A Poem a Day

Keeps the heartache at bay

Tag: poem

  • In the Arms of Chaos

    In the Arms of Chaos

    I’m giving up poetry. At least that’s what I think; I don’t know if it’s what I mean.

    I’ve been at this place, time and time again, and I always regress, back to my notebook where everything seems to hold less stress.

    Poetry is who I choose to be.

    It’s not what I do it’s who I am.

    So yeah, I don’t know half of the shit the workshop instructor said.

    Who the fuck is Charles Bukowski?

    Let’s just say this is all new to me. I don’t research my craft, I just put pen to paper and it happens,

    maybe it’s a natural born talent,

    it’s not like anyone ever tried to help me.

    The knowledge everyone else has, doesn’t make me,

    poetry flows through my veins it is me.

    Today they desire those who know about modern poets, and their work.

    But when they need a Pablo Neruda expert they’ll regret sending me away.

    When Edgar Allan Poe needs a tell-tale heart, that’s when they’ll remember my name.

    Langston Hughes had a dream deferred, but little did he know it was passed on to me.

    I know nothing about sestinas and soliloquys but the day you need a metaphor or simile lean on me

    because no one knows how to put an off base rhyme together like I do.

    No one knows how to push out excruciating pain thru pencil tips like I could.

    No one knows that me and poetry go way back.

    Back to the womb of my mother,

    back to the race between me and the other billion sperm cells.

    We go back,

    back to the lost memory of my sight, the first breaths of my cry.

    We go back,

    to elementary when my teacher asked me to write.

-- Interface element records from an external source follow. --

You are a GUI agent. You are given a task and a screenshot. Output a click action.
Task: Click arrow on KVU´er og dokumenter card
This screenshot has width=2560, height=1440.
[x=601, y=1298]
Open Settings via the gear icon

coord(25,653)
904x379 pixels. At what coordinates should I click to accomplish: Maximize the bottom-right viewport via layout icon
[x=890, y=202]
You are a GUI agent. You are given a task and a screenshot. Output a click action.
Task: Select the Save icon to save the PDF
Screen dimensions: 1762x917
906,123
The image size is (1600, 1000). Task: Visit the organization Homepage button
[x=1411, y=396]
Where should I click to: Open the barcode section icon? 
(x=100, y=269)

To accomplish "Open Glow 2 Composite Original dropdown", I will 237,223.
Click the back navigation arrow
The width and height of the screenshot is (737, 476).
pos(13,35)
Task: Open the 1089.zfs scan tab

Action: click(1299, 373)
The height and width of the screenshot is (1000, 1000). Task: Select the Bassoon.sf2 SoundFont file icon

    She told me to write anything I wanted.

    And in my fist I gripped that pencil and in the funny squiggles that were still unfamiliar to me,

    I wrote, “If you met your heart what would you ask it?”

    And I keep meeting my heart and breaking it.

    Keep hearing my shadow scream at me you’ll never make it.

    But I am it,

    so fuck the name Bukowski.

    Bring back Silverstein and Frost.

    Because these people of which you speak I know not of.

    My limited knowledge does not make me, it shapes me.

    Yes, I’m a ragged edge and you must take care around me

    but no one can claim that my heads not in this game, because I have my soul in it.

    I sit at home and watch YouTube videos about it.

    I close my eyes and dream about it,

    I am that unheard brave new voice.

    Def. poetry jam is what animates me then it tears me down as I read the bios.

    They know so much more than I could ever catch up to.

    I don’t need that much to let my words be heard, and touch the endless skies miles from me.

    I know nothing of what they teach but I still go to learn.

    And I dare someone to say I’m not about it, I’ll show them what it is.

    I’ll lay my words onto storm clouds and let each word fall in the shape of rain.

    I’ll turn every gunshot into a story, I’ll make my project building be the stage and me the narrator.

    No one’s ever told me I was born for something greater, only something slightly better than where I am now.

    My head was never filled with you could be president or anything like that. In fact, my writing is supposed to lead me

    nowhere.

    I don’t think anyone sees that this isn’t something I do, it does me,

    it enters my body penetrating every inch of me,

    no it doesn’t fuck me, we make love to each other,

    I don’t chase it, it chases me. Around every corner, in dark alleys, on park benches, sandy beaches by the water, it follows me.

    It doesn’t belong to me I belong to it and it cares for me.

    Poetry invaded me, and I gave myself to it completely.

    Every tear I never shed ties me to it,

    every secret I never said ties me to it,

    every scar on my body ties ME to it.

    We’re entangled on paper sheets, slammed on spray painted walls, even the floors are marked up.

    It knows me, and embraces me, the wind that whips around my short hair, it whispers, you need no other knowledge than you just love me.

    Am I giving up poetry?

    It’s impossible to give up something that lives in me, it controls my limbs, my mind even the gestures I make with my hands.

    It’s fused in my fingertips, enforces the open and closing of my hand.

    I have been in love with poetry since the race for humanity began;

    It will always be a part of who I am.